## WHAT YOU SHOULD DO
How many of the lines below have the word "agent" in them? The answer is that number and nothing more.
── DATA SHOWN
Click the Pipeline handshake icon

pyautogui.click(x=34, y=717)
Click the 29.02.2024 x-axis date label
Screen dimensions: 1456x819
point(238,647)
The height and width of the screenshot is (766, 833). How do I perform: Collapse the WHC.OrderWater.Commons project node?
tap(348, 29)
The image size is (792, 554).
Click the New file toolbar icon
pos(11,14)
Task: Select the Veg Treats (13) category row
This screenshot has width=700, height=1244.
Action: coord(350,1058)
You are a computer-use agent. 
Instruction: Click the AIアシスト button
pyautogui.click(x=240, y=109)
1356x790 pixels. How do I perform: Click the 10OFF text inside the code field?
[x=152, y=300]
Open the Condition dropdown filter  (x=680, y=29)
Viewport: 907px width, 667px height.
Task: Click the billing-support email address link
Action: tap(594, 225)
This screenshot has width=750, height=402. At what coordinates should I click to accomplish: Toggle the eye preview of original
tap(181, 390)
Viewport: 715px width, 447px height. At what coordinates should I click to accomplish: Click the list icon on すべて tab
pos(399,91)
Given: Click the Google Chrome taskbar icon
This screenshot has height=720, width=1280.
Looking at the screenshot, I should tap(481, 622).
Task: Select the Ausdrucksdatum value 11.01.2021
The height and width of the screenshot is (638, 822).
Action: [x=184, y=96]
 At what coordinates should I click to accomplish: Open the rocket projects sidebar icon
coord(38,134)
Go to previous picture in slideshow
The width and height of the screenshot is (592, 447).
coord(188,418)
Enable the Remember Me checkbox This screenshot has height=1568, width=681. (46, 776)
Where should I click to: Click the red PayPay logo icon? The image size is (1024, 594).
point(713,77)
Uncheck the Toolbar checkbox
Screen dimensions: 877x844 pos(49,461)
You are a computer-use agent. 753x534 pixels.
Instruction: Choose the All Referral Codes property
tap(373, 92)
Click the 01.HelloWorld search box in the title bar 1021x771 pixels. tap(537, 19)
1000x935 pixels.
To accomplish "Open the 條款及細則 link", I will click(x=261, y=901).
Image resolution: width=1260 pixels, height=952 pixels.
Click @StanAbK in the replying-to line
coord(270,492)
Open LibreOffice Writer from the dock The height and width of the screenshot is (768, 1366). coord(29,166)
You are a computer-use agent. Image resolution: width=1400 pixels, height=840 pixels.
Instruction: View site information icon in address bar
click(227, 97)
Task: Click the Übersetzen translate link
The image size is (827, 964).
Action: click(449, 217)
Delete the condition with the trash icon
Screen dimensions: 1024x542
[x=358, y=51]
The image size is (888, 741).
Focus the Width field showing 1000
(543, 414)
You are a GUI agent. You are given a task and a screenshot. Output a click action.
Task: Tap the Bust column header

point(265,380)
────
## WRITTEN ANSWER
4